The exam is developed with questions that will require a variety of approaches and methodologies, including design, analysis, and application. Some questions may require *knowledge of engineering economics.*

Here is the link: http://www.ncees.org/Documents/Public/Ele%...0Apr%202009.pdf


----------



## amzngsurf (Feb 26, 2010)

I understand the question could be on there. I was just curious if they actually had one on the current test. Understanding if they didn't they could still have one on the next test. Just curious is all.


----------



## nmh0408 (Feb 26, 2010)

amzngsurf said:


> I understand the question could be on there. I was just curious if they actually had one on the current test. Understanding if they didn't they could still have one on the next test. Just curious is all.
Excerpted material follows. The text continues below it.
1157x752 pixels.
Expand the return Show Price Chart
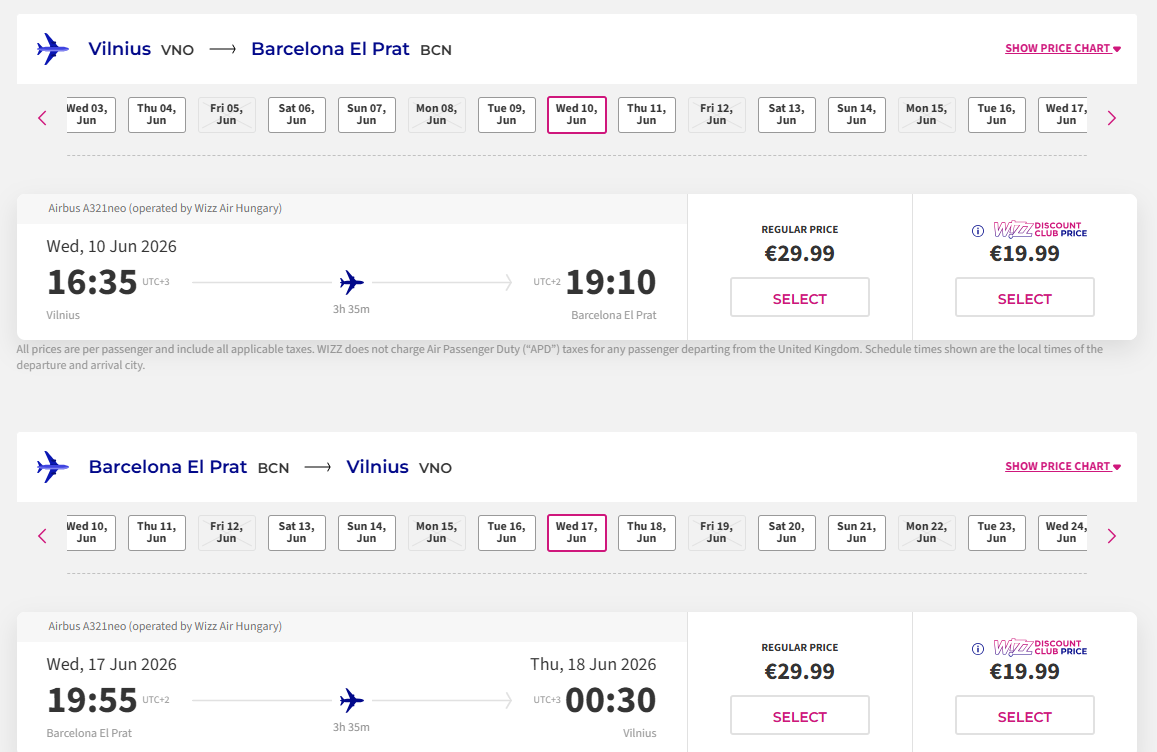click(1062, 466)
Last April, there was couple of questions on Engineering Economics, in October there was none!


----------



## MechGuy (Feb 26, 2010)

nmh0408 said:


> amzngsurf said:
> 
> 
> > I understand the question could be on there. I was just curious if they actually had one on the current test. Understanding if they didn't they could still have one on the next test. Just curious is all.
> ...


Engineering Econ is a topic every engineer should understand.... equations are fairly easy and problems are even easier when you use the Econ tables. Study it for a bit and be prepared for the test and for when you'll eventually need it on the job.


----------



## benbo (Feb 26, 2010)

amzngsurf said:


> I understand the question could be on there. I was just curious if they actually had one on the current test. Understanding if they didn't they could still have one on the next test. Just curious is all.


I don't think you have to guess.

If the NCEES exam specs say 4% of the test is economics, that means there will be 3 economics questions on the test (they round it). It doesn't mean there might be 4%, it means there will be 4%. Of course, that doesn't mean you will necessarily recognize it as an econ question. At least that's my understanding.
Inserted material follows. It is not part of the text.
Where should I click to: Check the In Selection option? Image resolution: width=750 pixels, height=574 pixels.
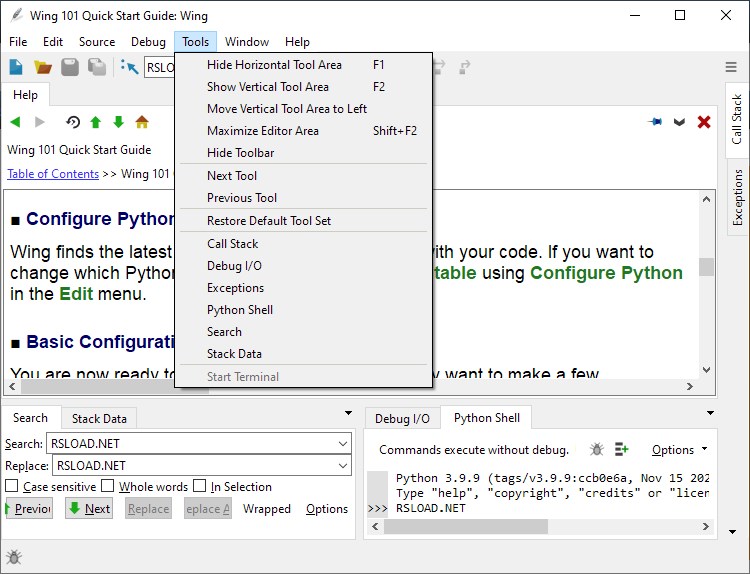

These were the absolute easiest questions on my test, although that was several years ago.


----------



## eedave (Feb 26, 2010)

MechGuy said:


> nmh0408 said:
> 
> 
> > amzngsurf said:
> ...


Engineering Econ questions are really quite simple. Study the equations and tables for an hour or two, make sure you can solve each of the different problem types and you'll be money. Easy points.


----------



## z06dustin (Feb 26, 2010)

benbo said:


> I don't think you have to guess.
> If the NCEES exam specs say 4% of the test is economics, that means there will be 3 economics questions on the test (they round it). It doesn't mean there might be 4%, it means there will be 4%. Of course, that doesn't mean you will necessarily recognize it as an econ question. At least that's my understanding.
> 
> These were the absolute easiest questions on my test, although that was several years ago.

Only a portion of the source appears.